[What to work on] Whatever appears in the records, write it out again exactly.

Pixel coordinate grounding data:
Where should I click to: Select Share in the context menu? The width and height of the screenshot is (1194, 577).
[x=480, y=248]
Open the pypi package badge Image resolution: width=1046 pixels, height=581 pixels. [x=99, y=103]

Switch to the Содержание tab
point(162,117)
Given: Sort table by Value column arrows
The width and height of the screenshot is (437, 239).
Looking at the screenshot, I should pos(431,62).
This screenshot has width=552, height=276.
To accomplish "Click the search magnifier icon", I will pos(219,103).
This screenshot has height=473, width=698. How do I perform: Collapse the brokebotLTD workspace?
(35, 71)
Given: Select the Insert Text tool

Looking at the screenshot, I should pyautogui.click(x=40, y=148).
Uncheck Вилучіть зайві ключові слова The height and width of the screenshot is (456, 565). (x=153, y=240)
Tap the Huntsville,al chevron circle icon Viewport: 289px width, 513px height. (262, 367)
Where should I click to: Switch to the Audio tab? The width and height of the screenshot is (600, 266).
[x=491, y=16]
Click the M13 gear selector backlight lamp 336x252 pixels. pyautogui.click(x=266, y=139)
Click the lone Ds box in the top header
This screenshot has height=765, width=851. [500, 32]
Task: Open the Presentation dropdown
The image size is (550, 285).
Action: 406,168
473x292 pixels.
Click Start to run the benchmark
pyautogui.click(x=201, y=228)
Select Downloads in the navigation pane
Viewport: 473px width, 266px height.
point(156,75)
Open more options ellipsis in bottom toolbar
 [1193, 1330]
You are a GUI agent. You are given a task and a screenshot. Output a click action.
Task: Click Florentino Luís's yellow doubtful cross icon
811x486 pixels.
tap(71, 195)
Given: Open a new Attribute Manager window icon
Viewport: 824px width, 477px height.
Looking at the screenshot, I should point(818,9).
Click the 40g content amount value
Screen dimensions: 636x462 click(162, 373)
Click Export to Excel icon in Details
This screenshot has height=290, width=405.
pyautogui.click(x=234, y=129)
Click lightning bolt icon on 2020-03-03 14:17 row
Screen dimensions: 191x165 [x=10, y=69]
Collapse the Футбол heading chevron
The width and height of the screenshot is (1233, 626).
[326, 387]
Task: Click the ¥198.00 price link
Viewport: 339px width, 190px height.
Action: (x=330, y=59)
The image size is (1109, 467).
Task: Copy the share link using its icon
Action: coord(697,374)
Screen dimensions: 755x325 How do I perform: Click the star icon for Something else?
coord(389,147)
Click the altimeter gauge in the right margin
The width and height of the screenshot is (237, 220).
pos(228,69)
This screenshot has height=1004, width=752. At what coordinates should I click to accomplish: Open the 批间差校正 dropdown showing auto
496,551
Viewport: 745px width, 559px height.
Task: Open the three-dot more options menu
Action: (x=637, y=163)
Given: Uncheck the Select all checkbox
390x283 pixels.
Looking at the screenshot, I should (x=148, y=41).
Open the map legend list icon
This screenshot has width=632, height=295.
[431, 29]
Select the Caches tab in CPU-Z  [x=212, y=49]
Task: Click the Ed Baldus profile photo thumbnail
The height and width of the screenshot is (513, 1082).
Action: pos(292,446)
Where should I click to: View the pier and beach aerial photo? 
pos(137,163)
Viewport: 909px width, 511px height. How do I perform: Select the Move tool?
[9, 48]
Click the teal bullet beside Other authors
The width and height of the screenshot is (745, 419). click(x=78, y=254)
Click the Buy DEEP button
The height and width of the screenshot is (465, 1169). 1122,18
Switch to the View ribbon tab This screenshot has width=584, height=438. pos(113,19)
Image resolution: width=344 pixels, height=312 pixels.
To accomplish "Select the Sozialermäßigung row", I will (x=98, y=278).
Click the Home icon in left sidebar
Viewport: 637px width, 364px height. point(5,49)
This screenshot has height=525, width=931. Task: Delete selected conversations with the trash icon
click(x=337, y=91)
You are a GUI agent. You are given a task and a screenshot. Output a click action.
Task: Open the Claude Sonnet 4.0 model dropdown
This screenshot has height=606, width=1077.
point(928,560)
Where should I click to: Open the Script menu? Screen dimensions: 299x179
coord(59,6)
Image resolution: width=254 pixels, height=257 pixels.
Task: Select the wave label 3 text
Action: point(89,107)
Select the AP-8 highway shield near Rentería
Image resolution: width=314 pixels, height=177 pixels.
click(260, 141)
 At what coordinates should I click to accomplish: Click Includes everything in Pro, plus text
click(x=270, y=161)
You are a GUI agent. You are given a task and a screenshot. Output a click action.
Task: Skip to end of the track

[Result of this exercise]
Where should I click to: Select Share in the context menu? The width and height of the screenshot is (1194, 577).
[x=480, y=248]
Open the pypi package badge Image resolution: width=1046 pixels, height=581 pixels. [x=99, y=103]

Switch to the Содержание tab
point(162,117)
Given: Sort table by Value column arrows
The width and height of the screenshot is (437, 239).
Looking at the screenshot, I should pos(431,62).
This screenshot has width=552, height=276.
To accomplish "Click the search magnifier icon", I will pos(219,103).
This screenshot has height=473, width=698. How do I perform: Collapse the brokebotLTD workspace?
(35, 71)
Given: Select the Insert Text tool

Looking at the screenshot, I should pyautogui.click(x=40, y=148).
Uncheck Вилучіть зайві ключові слова The height and width of the screenshot is (456, 565). (x=153, y=240)
Tap the Huntsville,al chevron circle icon Viewport: 289px width, 513px height. (262, 367)
Where should I click to: Switch to the Audio tab? The width and height of the screenshot is (600, 266).
[x=491, y=16]
Click the M13 gear selector backlight lamp 336x252 pixels. pyautogui.click(x=266, y=139)
Click the lone Ds box in the top header
This screenshot has height=765, width=851. [500, 32]
Task: Open the Presentation dropdown
The image size is (550, 285).
Action: 406,168
473x292 pixels.
Click Start to run the benchmark
pyautogui.click(x=201, y=228)
Select Downloads in the navigation pane
Viewport: 473px width, 266px height.
point(156,75)
Open more options ellipsis in bottom toolbar
 [1193, 1330]
You are a GUI agent. You are given a task and a screenshot. Output a click action.
Task: Click Florentino Luís's yellow doubtful cross icon
811x486 pixels.
tap(71, 195)
Given: Open a new Attribute Manager window icon
Viewport: 824px width, 477px height.
Looking at the screenshot, I should point(818,9).
Click the 40g content amount value
Screen dimensions: 636x462 click(162, 373)
Click Export to Excel icon in Details
This screenshot has height=290, width=405.
pyautogui.click(x=234, y=129)
Click lightning bolt icon on 2020-03-03 14:17 row
Screen dimensions: 191x165 [x=10, y=69]
Collapse the Футбол heading chevron
The width and height of the screenshot is (1233, 626).
[326, 387]
Task: Click the ¥198.00 price link
Viewport: 339px width, 190px height.
Action: (x=330, y=59)
The image size is (1109, 467).
Task: Copy the share link using its icon
Action: coord(697,374)
Screen dimensions: 755x325 How do I perform: Click the star icon for Something else?
coord(389,147)
Click the altimeter gauge in the right margin
The width and height of the screenshot is (237, 220).
pos(228,69)
This screenshot has height=1004, width=752. At what coordinates should I click to accomplish: Open the 批间差校正 dropdown showing auto
496,551
Viewport: 745px width, 559px height.
Task: Open the three-dot more options menu
Action: (x=637, y=163)
Given: Uncheck the Select all checkbox
390x283 pixels.
Looking at the screenshot, I should (x=148, y=41).
Open the map legend list icon
This screenshot has width=632, height=295.
[431, 29]
Select the Caches tab in CPU-Z  [x=212, y=49]
Task: Click the Ed Baldus profile photo thumbnail
The height and width of the screenshot is (513, 1082).
Action: pos(292,446)
Where should I click to: View the pier and beach aerial photo? 
pos(137,163)
Viewport: 909px width, 511px height. How do I perform: Select the Move tool?
[9, 48]
Click the teal bullet beside Other authors
The width and height of the screenshot is (745, 419). click(x=78, y=254)
Click the Buy DEEP button
The height and width of the screenshot is (465, 1169). 1122,18
Switch to the View ribbon tab This screenshot has width=584, height=438. pos(113,19)
Image resolution: width=344 pixels, height=312 pixels.
To accomplish "Select the Sozialermäßigung row", I will (x=98, y=278).
Click the Home icon in left sidebar
Viewport: 637px width, 364px height. point(5,49)
This screenshot has height=525, width=931. Task: Delete selected conversations with the trash icon
click(x=337, y=91)
You are a GUI agent. You are given a task and a screenshot. Output a click action.
Task: Open the Claude Sonnet 4.0 model dropdown
This screenshot has height=606, width=1077.
point(928,560)
Where should I click to: Open the Script menu? Screen dimensions: 299x179
coord(59,6)
Image resolution: width=254 pixels, height=257 pixels.
Task: Select the wave label 3 text
Action: point(89,107)
Select the AP-8 highway shield near Rentería
Image resolution: width=314 pixels, height=177 pixels.
click(260, 141)
 At what coordinates should I click to accomplish: Click Includes everything in Pro, plus text
click(x=270, y=161)
You are a GUI agent. You are given a task and a screenshot. Output a click action.
Task: Skip to end of the track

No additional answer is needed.